Non servono particolari retroscena, né dossier misteriosi, per rivelare ciò che è sotto gli occhi di tutti: la particolare predilezione di Salvini verso il Cremlino, la storica affezione di Berlusconi verso Putin, l’amicizia strutturata di Meloni per Orbán. La coalizione di destra ha in mano il biglietto del treno per l’Est. Scrive Enrico Borghi, responsabile sicurezza del Partito democratico, per il quale è candidato al Senato nel collegio Piemonte P-02, e membro del Copasir

È dal 1976, dalla famosa intervista di Giampaolo Pansa nella quale Enrico Berlinguer dichiarò di sentirsi più al sicuro sotto l’ombrello della Nato piuttosto che sotto quello del Patto di Varsavia, che non si assisteva a una campagna elettorale così polarizzata in materia di politica estera.

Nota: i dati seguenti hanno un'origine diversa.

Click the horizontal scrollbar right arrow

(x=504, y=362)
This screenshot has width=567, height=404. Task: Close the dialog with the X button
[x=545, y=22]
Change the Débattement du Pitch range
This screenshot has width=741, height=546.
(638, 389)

Per oltre 40 anni, infatti, il posizionamento atlantico ed europeista dall’Italia era stato acquisito dalle forze politiche in campo, come un autentico tessuto connettivo.

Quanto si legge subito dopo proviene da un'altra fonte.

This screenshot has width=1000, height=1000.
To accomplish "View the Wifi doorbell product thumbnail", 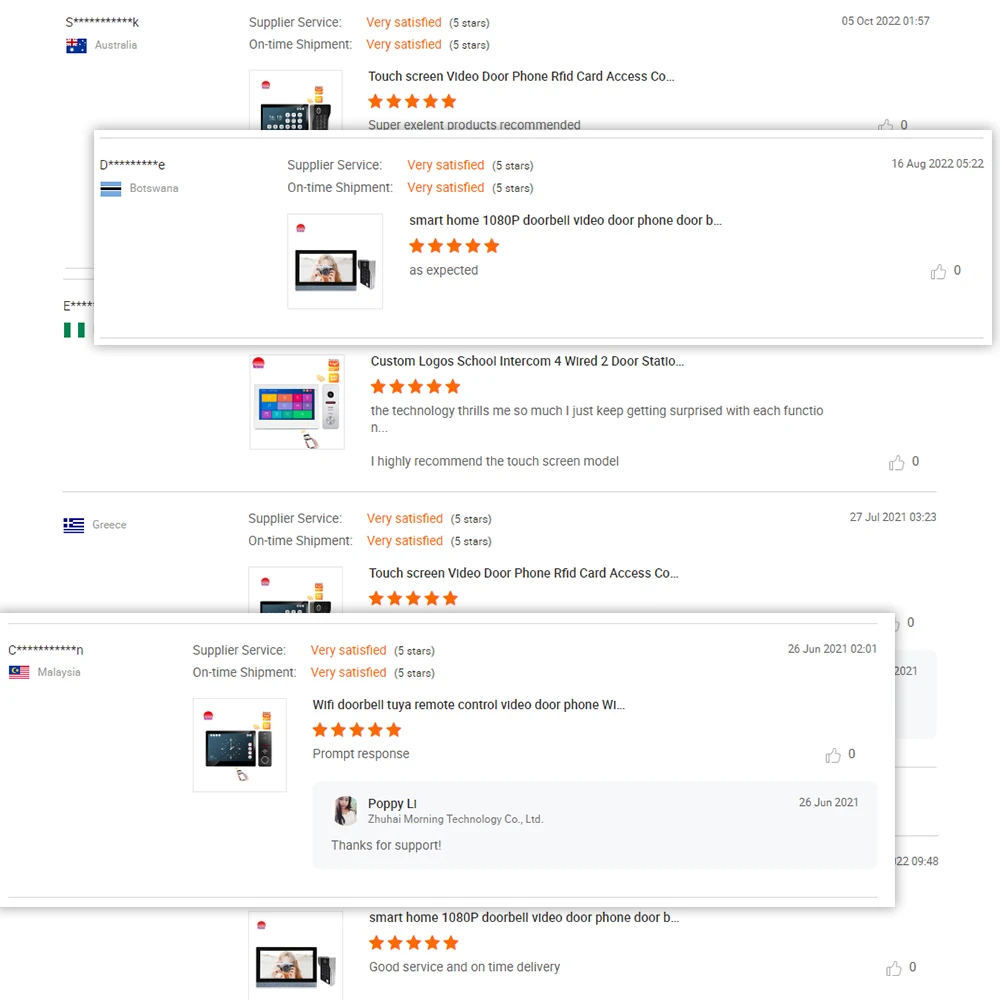I will [240, 745].
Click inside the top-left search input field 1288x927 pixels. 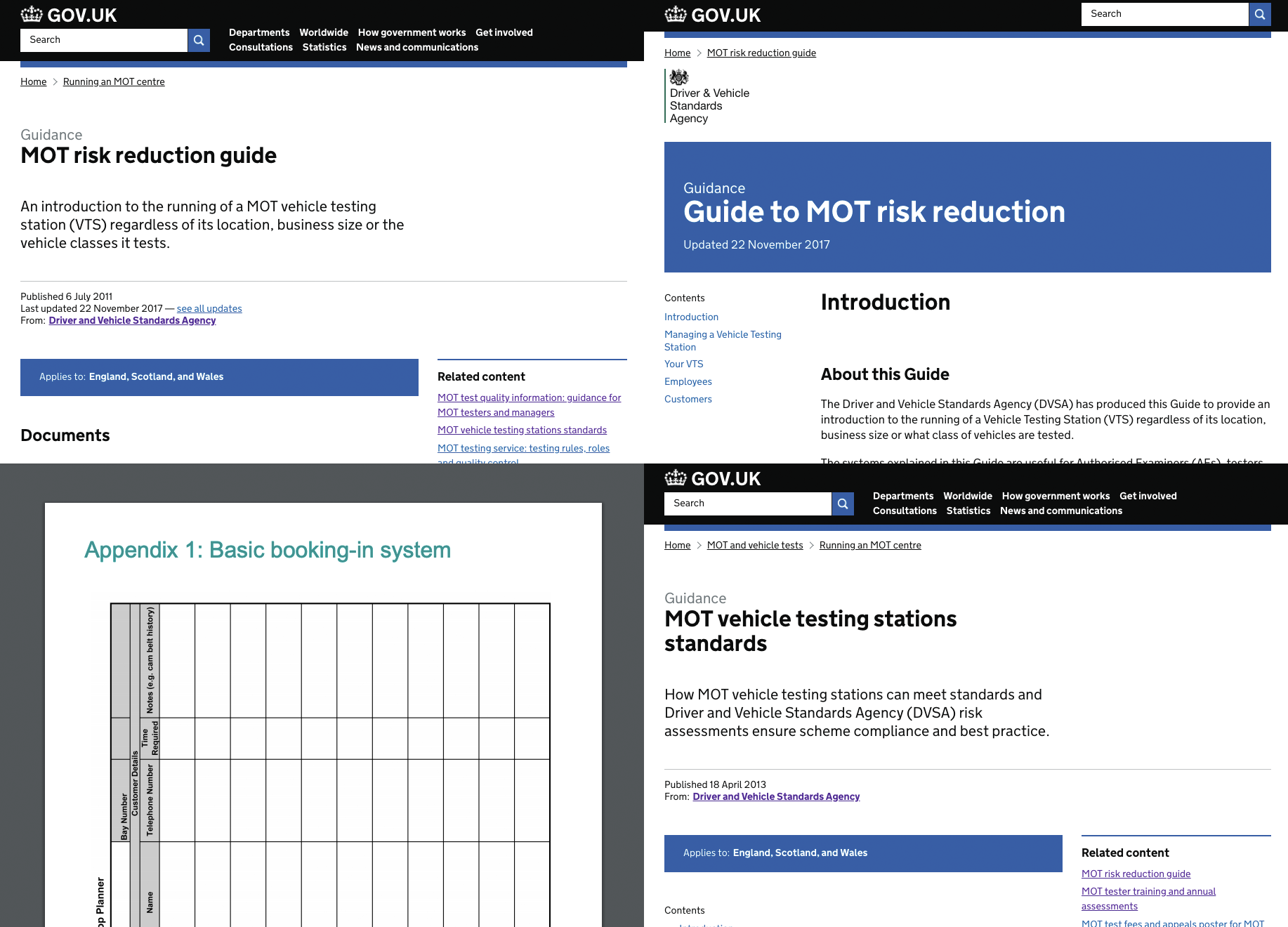(104, 40)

Anche nell’era della bipolarismo muscolare tra Silvio Berlusconi e il centrosinistra, la gara tra schieramenti era stata a chi si accreditava di più come alfiere euroatlantico rispetto all’altro. Una stagione archiviata.

Il 25 settembre 2022 si presenta piuttosto come uno spartiacque, in materia di politica estera. E le parole di Mario Draghi di venerdì, pesanti come macigni, lo hanno confermato. Con il loro voto, gli Italiani avranno davanti un bivio: da una parte un’autostrada che ci collega ai nostri tradizionali poli delle alleanze di questi decenni: Parigi, Berlino, Bruxelles, Washington. Dall’altra parte, una tangenziale che ci porta – via Balcani – a Budapest, a Varsavia e per qualcuno anche a Mosca.

Non servono particolari retroscena, né dossier misteriosi, per rivelare ciò che è sotto gli occhi di tutti: la particolare predilezione di Matteo Salvini verso il Cremlino, la storica affezione di Silvio Berlusconi verso Vladimir Putin, l’amicizia strutturata di Giorgia Meloni per Viktor Orbán con gli auspici benedicenti di Steve Bannon, connotano una coalizione di destra che nei fatti ha in mano il biglietto del treno per l’Est.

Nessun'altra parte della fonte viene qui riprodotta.